● WORK REQUEST:
Pictures must be kept out of the copy. Every entry is to be duplicated exactly.

[Stored data entries]
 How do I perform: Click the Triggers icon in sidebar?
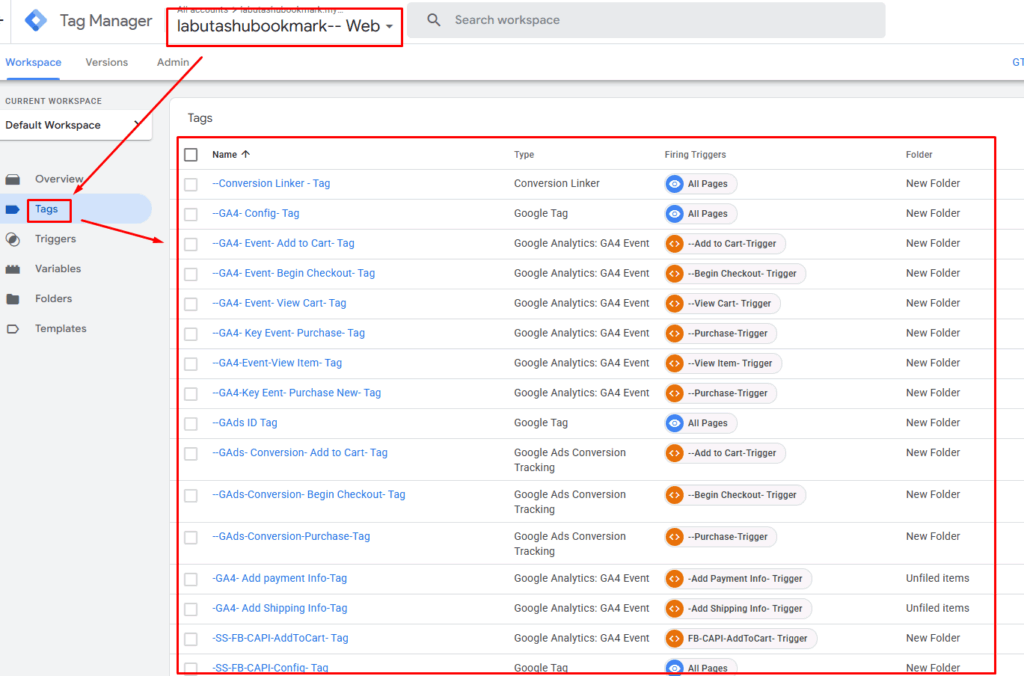pos(13,239)
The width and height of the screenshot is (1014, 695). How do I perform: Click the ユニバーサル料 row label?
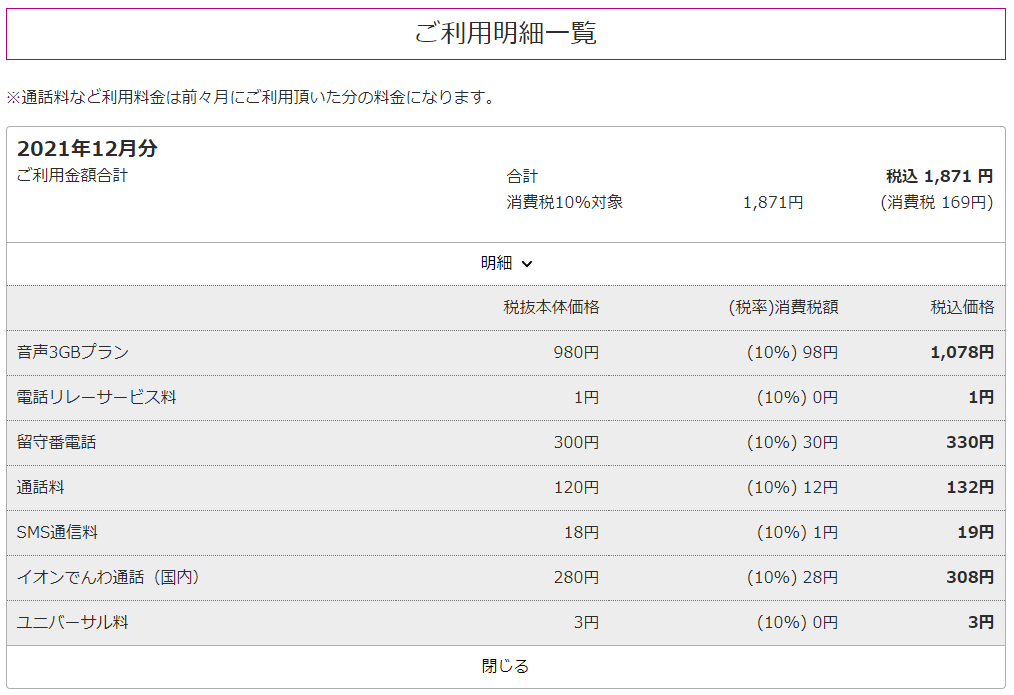[x=73, y=622]
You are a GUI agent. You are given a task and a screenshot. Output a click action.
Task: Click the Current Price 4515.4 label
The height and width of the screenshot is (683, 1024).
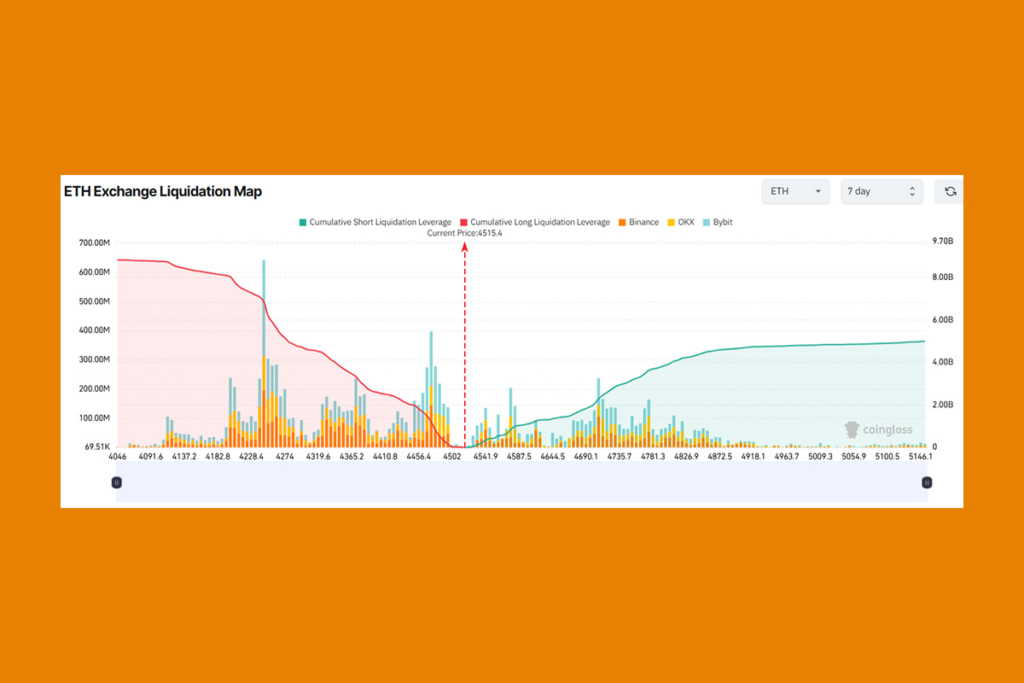(x=464, y=233)
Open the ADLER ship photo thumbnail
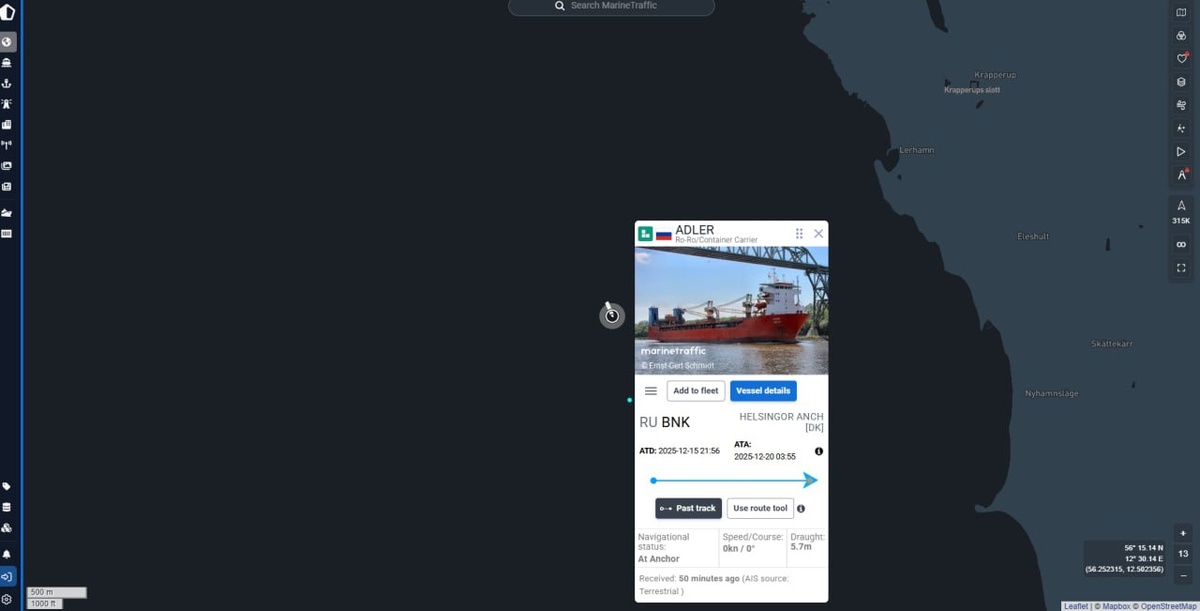Image resolution: width=1200 pixels, height=611 pixels. (x=731, y=310)
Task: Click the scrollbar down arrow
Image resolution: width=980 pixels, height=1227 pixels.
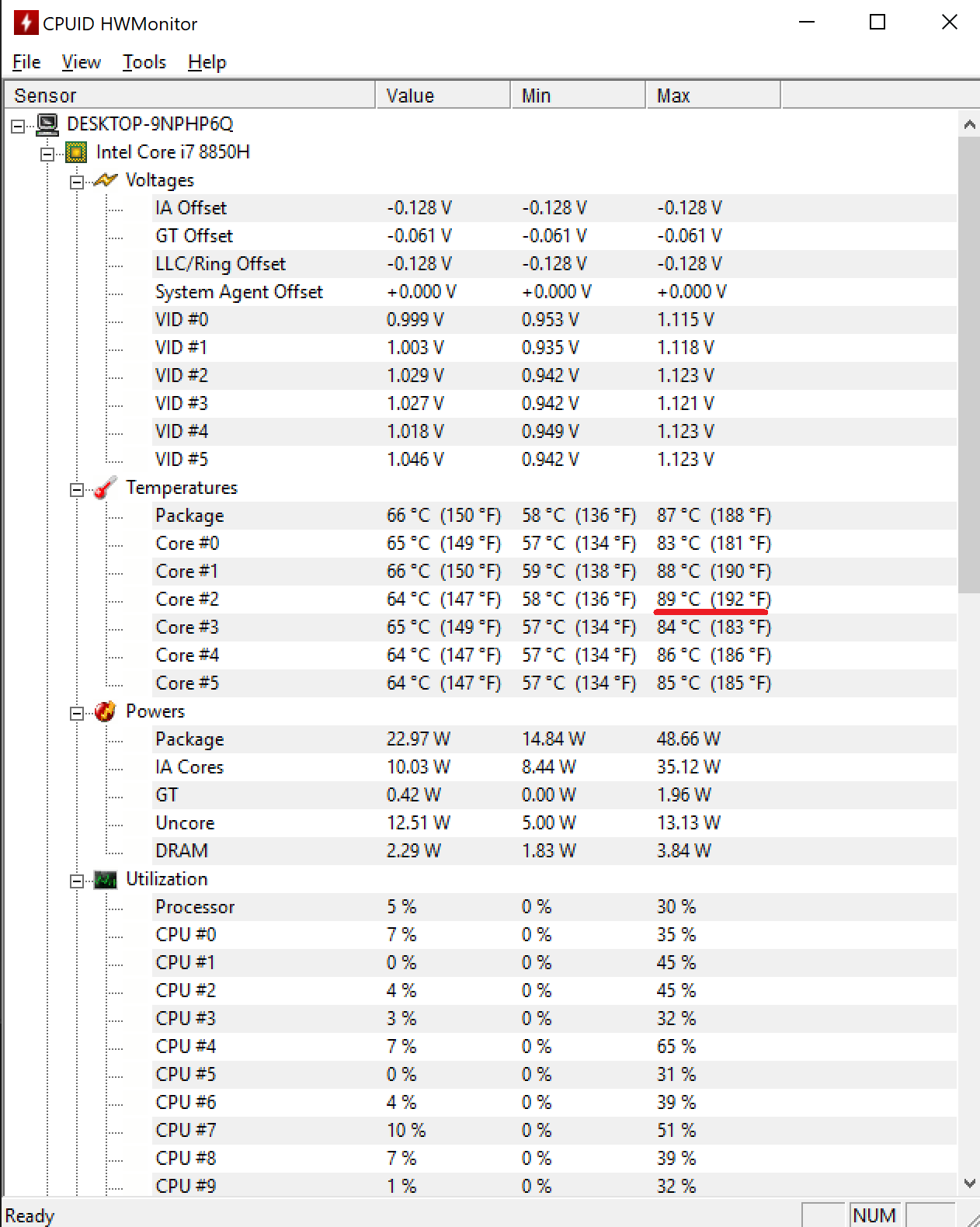Action: pyautogui.click(x=969, y=1184)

● RESPONSE TO THIS TASK:
 How do I perform: Click the Triggers icon in sidebar?
pos(13,239)
The width and height of the screenshot is (1014, 695). How do I perform: Click the ユニバーサル料 row label?
[x=73, y=622]
You are a GUI agent. You are given a task and a screenshot. Output a click action.
Task: Click the Current Price 4515.4 label
The height and width of the screenshot is (683, 1024).
(x=464, y=233)
Open the ADLER ship photo thumbnail
Image resolution: width=1200 pixels, height=611 pixels. (x=731, y=310)
Task: Click the scrollbar down arrow
Image resolution: width=980 pixels, height=1227 pixels.
Action: pyautogui.click(x=969, y=1184)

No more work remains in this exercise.